Spannend: Die Antivirenprogramme von Kaspersky werden von Stiftung Warentest nicht bewertet. Als Grund nennt das Verbrauchermagazin eine Warnung des Bundesamts für Sicherheit in der Informationstechnik vom 15. März 2022. Darin wird vor der Software des russischen Anbieters gewarnt, was immernoch gilt.

Vergleich Windows und MacOS: Dieses Betriebssystem ist sicherer

Stiftung Warentest im Antivirenprogramm-Test auch Tipps, wie man sich selbst vor Phishing schützen kann.
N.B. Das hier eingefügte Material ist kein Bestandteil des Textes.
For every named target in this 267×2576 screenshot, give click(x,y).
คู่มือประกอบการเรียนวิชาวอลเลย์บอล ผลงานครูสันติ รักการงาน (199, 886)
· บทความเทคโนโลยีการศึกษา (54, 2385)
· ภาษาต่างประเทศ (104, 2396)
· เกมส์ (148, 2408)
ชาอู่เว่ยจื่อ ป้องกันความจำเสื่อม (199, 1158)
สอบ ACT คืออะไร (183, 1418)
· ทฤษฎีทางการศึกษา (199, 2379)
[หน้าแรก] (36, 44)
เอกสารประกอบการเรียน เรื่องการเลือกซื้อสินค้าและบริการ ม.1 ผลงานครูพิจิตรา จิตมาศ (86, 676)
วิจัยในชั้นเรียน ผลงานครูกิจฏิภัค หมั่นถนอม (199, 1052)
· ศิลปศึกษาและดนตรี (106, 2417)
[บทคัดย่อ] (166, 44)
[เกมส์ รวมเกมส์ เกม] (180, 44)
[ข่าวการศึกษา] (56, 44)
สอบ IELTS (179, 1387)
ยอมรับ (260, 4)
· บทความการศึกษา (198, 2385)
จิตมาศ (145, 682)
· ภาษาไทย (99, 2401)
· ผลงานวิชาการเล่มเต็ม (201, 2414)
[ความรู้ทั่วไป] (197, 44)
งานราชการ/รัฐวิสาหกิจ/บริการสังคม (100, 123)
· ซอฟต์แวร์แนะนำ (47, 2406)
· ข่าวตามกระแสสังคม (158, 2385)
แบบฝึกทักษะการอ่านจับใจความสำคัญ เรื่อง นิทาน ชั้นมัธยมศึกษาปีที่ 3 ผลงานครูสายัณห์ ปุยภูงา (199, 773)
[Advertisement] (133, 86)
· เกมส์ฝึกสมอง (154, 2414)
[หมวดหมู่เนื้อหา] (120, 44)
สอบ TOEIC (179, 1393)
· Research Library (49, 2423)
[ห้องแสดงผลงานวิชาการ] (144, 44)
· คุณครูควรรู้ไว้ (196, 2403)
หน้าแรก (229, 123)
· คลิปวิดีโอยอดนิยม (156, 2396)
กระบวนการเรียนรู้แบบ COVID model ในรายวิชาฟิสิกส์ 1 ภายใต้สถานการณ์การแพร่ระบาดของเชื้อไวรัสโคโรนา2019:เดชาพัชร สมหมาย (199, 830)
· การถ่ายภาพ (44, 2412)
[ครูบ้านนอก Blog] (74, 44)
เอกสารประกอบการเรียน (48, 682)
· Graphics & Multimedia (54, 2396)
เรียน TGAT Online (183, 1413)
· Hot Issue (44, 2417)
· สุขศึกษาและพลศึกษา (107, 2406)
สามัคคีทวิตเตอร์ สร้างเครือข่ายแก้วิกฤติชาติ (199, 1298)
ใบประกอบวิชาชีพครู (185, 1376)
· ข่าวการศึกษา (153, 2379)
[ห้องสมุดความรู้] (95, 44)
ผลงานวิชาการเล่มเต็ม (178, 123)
Hinter dem Begriff steckt eine der großen Gefahren im Netz: Betrüger versuchen über Mails und Messenger-Nachrichten, wie auch bei Betrügereien auf Whatsapp, die User auf Seiten zu locken, die wiederum gezielt Daten abgreifen. Zwar sind Apple-Computer mit dem Betriebssystem MacOS weniger gefährdet, aber auch nicht gänzlich unbedroht. Antivirenprogramme schützen – besonders die, die bei Stiftung Warentest gut abschneiden.

Interessant auch: Der Windows Defender, der mit dem Betriebssystem auf dem Rechner landet, erreicht nur ein „befriedigend“ im Test. Das liegt unter anderem daran, dass er zu oft auch ungefährliche Programm als Gefahr sieht, aber auch daran, dass der Phishing-Schutz nur beim Browser „Microsoft Edge“ funktioniert. Ein Tipp von Stiftung Warentest: Windows Defender nutzen, aber mit Mozilla Firefox surfen. Da ist der Phishing-Schutz integriert.